Plus un bien reste longtemps en vente, plus la pression à la baisse s’accentue. Ce mécanisme est directement lié à l’allongement des délais de transaction, détaillés dans notre article sur les délais entre compromis et vente définitive.

À moyen terme, une stabilisation est attendue dans les zones attractives, portées par l’emploi, les infrastructures et la tension locative. Les analyses publiées par les Notaires de France et les indicateurs de l’INSEE montrent que les corrections restent limitées là où la demande structurelle est solide.

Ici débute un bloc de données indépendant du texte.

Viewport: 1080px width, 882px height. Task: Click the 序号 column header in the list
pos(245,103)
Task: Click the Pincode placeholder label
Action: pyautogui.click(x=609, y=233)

Opportunités d’achat ou signaux de prudence

Pour les acheteurs, ces évolutions peuvent représenter une fenêtre d’opportunité.
Une baisse progressive des prix permet de négocier sans attendre un retournement brutal du marché. Les investisseurs y voient également un moment stratégique, notamment pour sécuriser un financement ou envisager un projet d’achat immobilier sans apport.

Côté vendeurs, la prudence est de mise. Fixer un prix cohérent dès la mise en vente reste essentiel pour éviter une correction ultérieure plus importante.

Baisse des prix immobiliers : vos questions

Quelles sont les villes où l’immobilier baisse le plus ?

Les baisses les plus marquées concernent certaines grandes métropoles et des villes moyennes où la demande a fortement reculé. Les secteurs périphériques, les zones surévaluées et les marchés moins dynamiques sont les plus touchés par les corrections de prix.

Les prix immobiliers vont-ils continuer de baisser ?

Les prix immobiliers devraient continuer à s’ajuster dans certaines villes, mais pas partout. Les territoires attractifs et tendus tendent à se stabiliser, tandis que les marchés moins dynamiques peuvent encore connaître des baisses modérées.

Est-ce le bon moment pour acheter dans une ville en baisse ?

Oui, une ville en baisse peut offrir de réelles opportunités d’achat. À condition d’analyser le marché local, les perspectives économiques et la qualité du bien, ces corrections permettent souvent de négocier dans de meilleures conditions.

Faut-il vendre avant une nouvelle baisse des prix ?

Vendre rapidement peut être pertinent si le bien est situé dans une zone où la demande s’affaiblit. Dans les secteurs attractifs, il est préférable d’ajuster le prix dès le départ plutôt que d’attendre une baisse plus marquée.

Comment savoir si une baisse de prix est durable ?

Une baisse est durable lorsqu’elle s’accompagne d’un ralentissement des ventes, d’une hausse des délais de transaction et d’un déséquilibre entre l’offre et la demande. L’analyse des ventes réelles et des indicateurs locaux reste le meilleur moyen d’anticiper l’évolution des prix.